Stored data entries
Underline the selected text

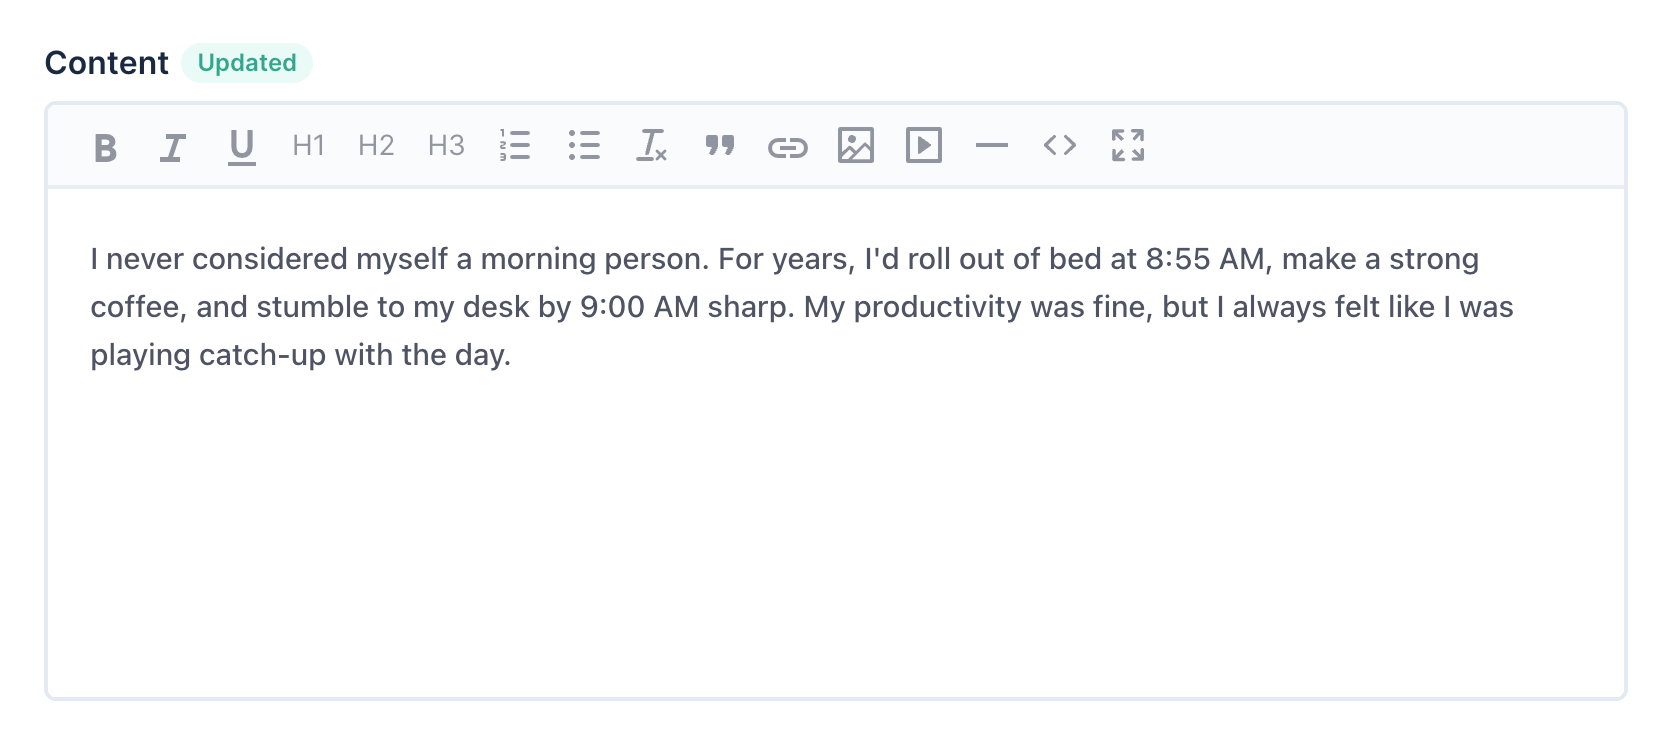click(x=240, y=146)
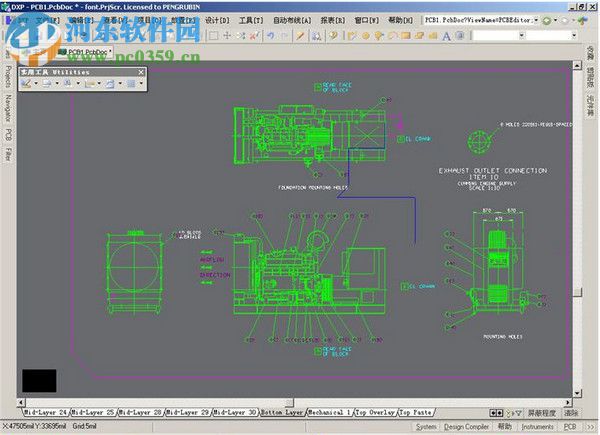The width and height of the screenshot is (600, 435).
Task: Open the grid dropdown arrow in Utilities
Action: pyautogui.click(x=139, y=84)
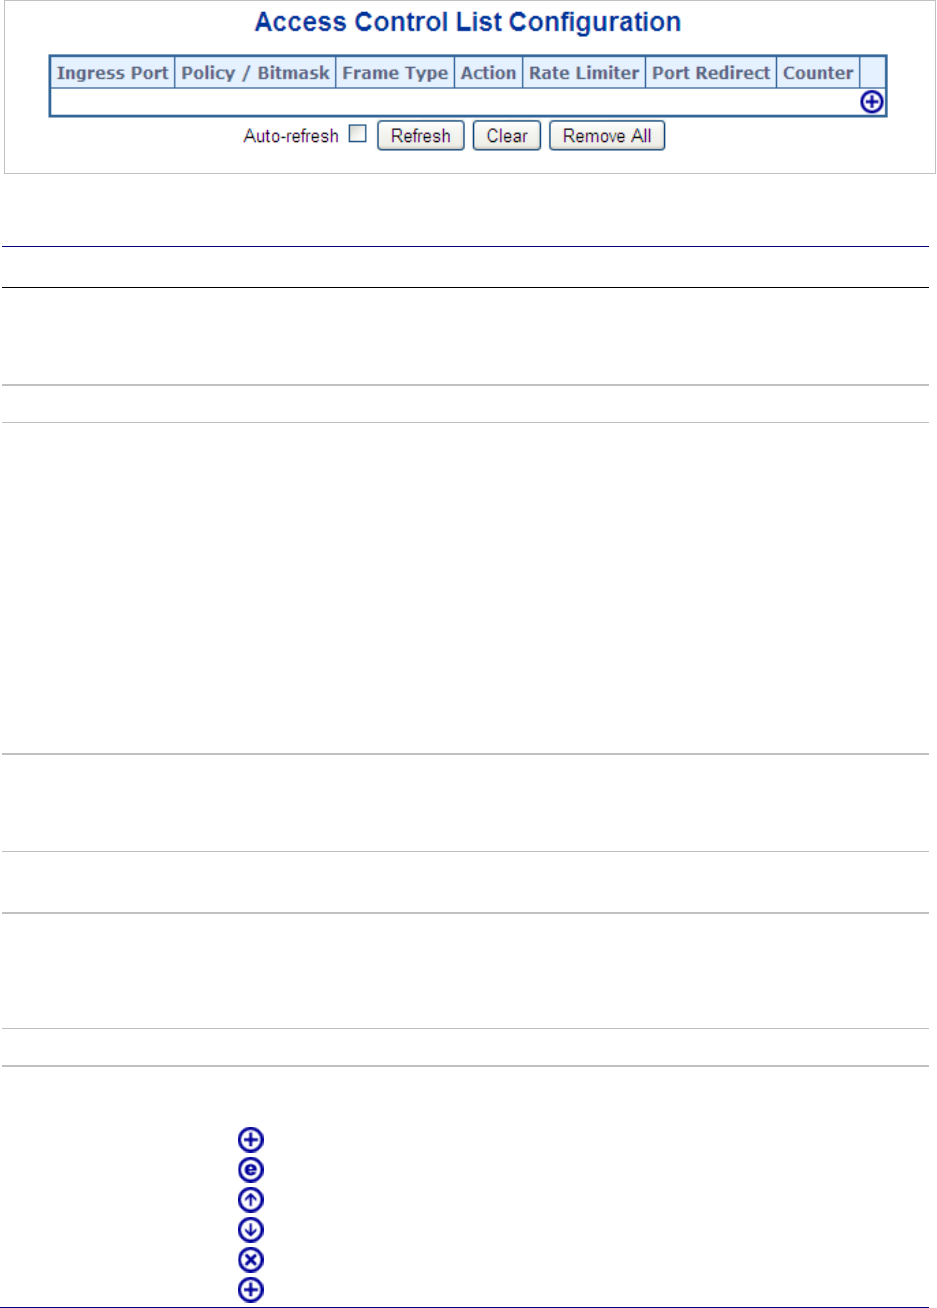Image resolution: width=937 pixels, height=1308 pixels.
Task: Click the Action column header
Action: (488, 73)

WORK REQUIRED: Give the data above again, exactly, with every picture removed.

RESPONSE TO THIS EXERCISE:
Underline the selected text

click(x=240, y=146)
The width and height of the screenshot is (600, 435).
Task: Open the grid dropdown arrow in Utilities
Action: pyautogui.click(x=139, y=84)
Image resolution: width=937 pixels, height=1308 pixels.
Task: Click the Action column header
Action: (488, 73)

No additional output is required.